REQUIRED WORK
Everything from the line holding "Given: Click the red Close button" through the final line of the records is to be transcribed exactly, except pictures, and nothing beyond that.
──────── PROVIDED RECORDS
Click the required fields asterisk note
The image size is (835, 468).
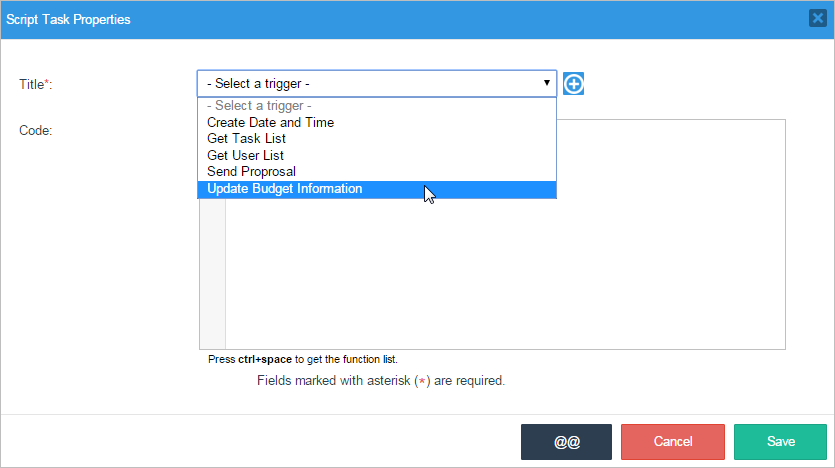(380, 381)
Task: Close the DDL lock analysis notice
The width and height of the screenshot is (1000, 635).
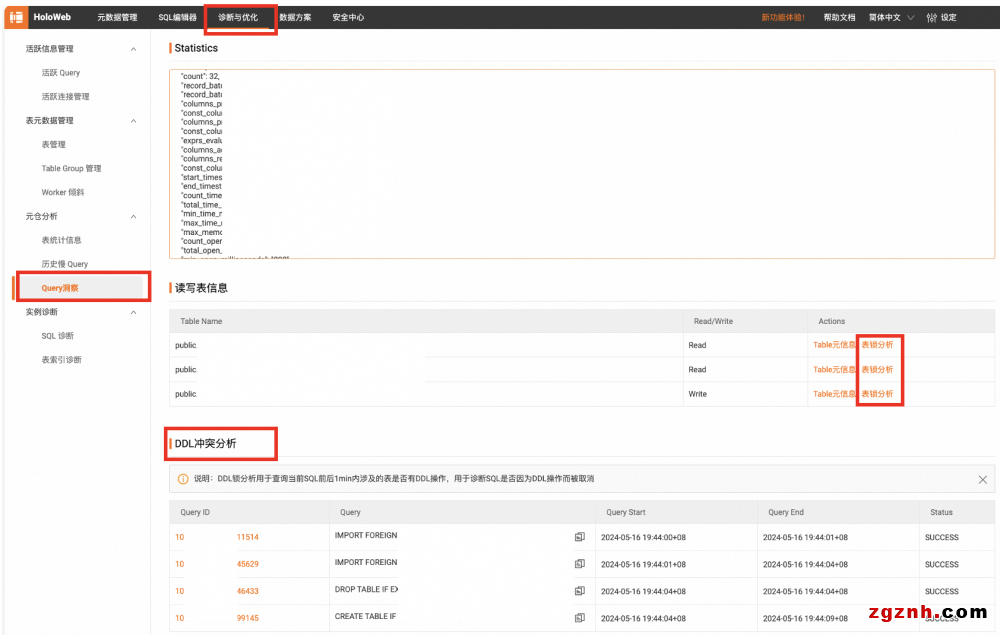Action: coord(982,479)
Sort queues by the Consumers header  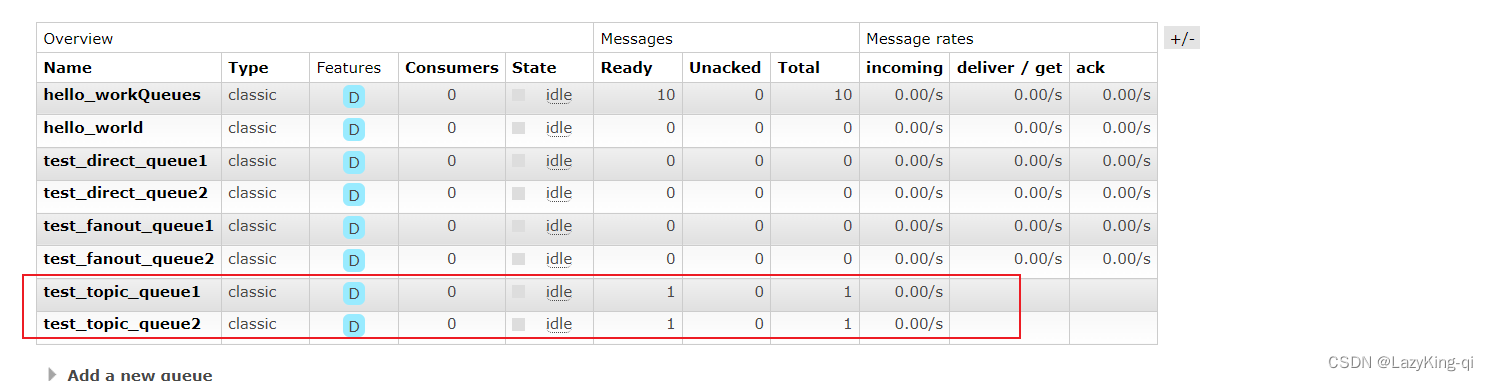[x=451, y=68]
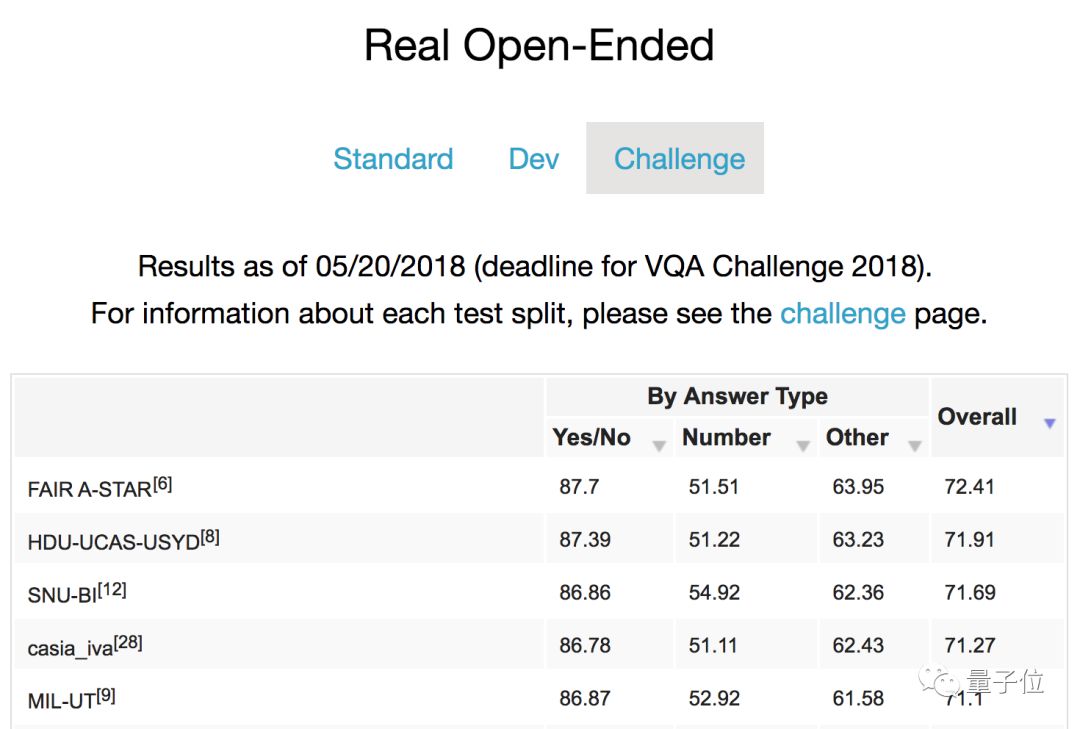The width and height of the screenshot is (1080, 729).
Task: Sort table by Other column arrow
Action: (914, 446)
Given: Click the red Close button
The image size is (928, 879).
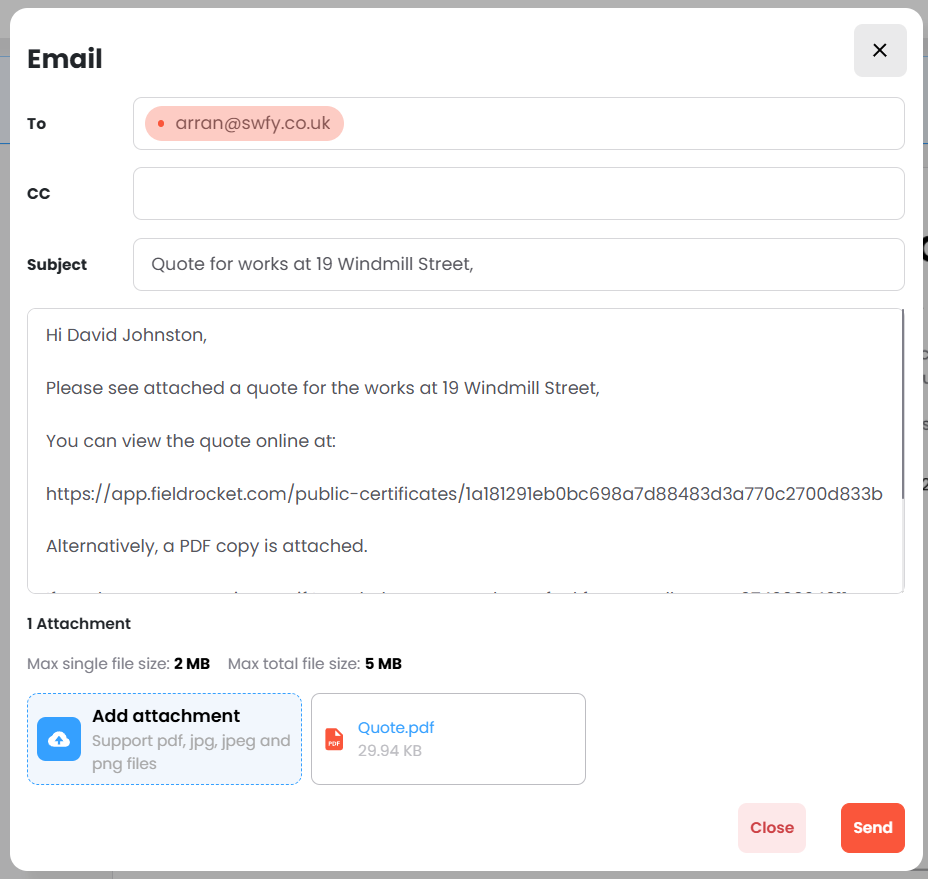Looking at the screenshot, I should tap(772, 828).
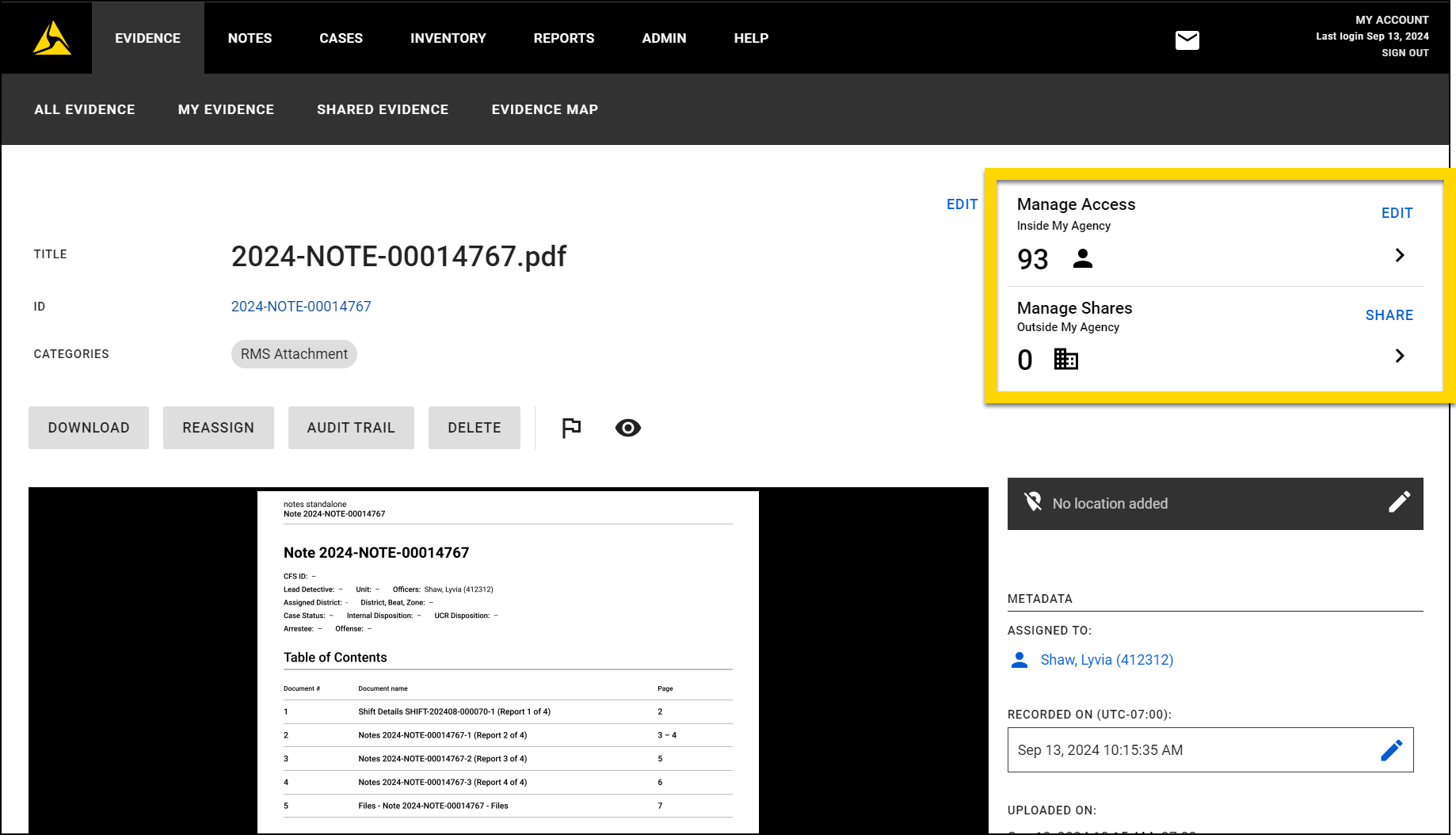This screenshot has width=1456, height=835.
Task: Open the Cases menu
Action: pos(341,38)
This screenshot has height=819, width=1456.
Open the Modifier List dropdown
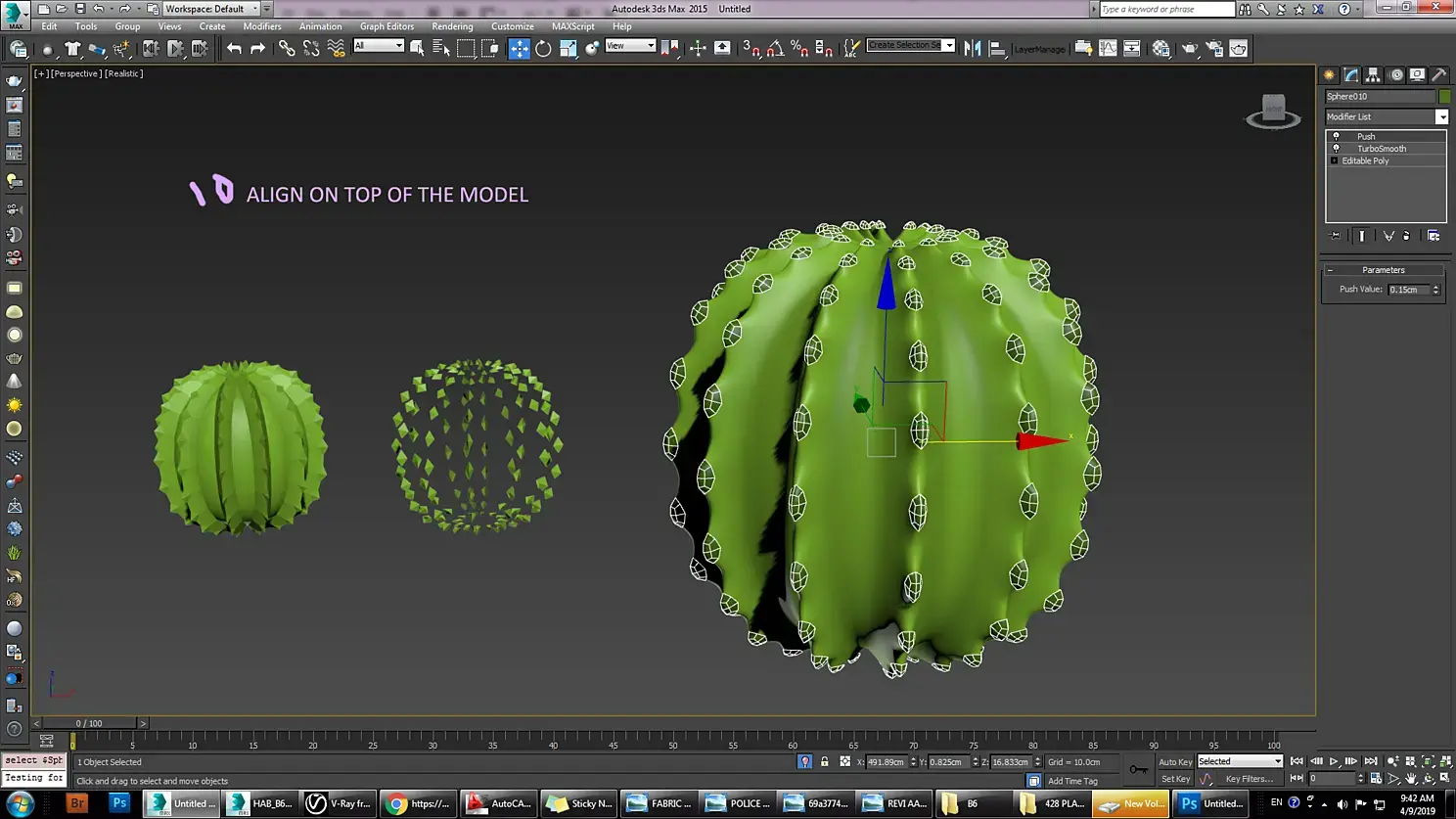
────────────────
EXERCISE SOLUTION
Given: Click the red Close button
The image size is (928, 879).
Looking at the screenshot, I should tap(772, 828).
This screenshot has width=1456, height=835.
Task: Open the Cases menu
Action: pos(341,38)
This screenshot has height=819, width=1456.
Open the Modifier List dropdown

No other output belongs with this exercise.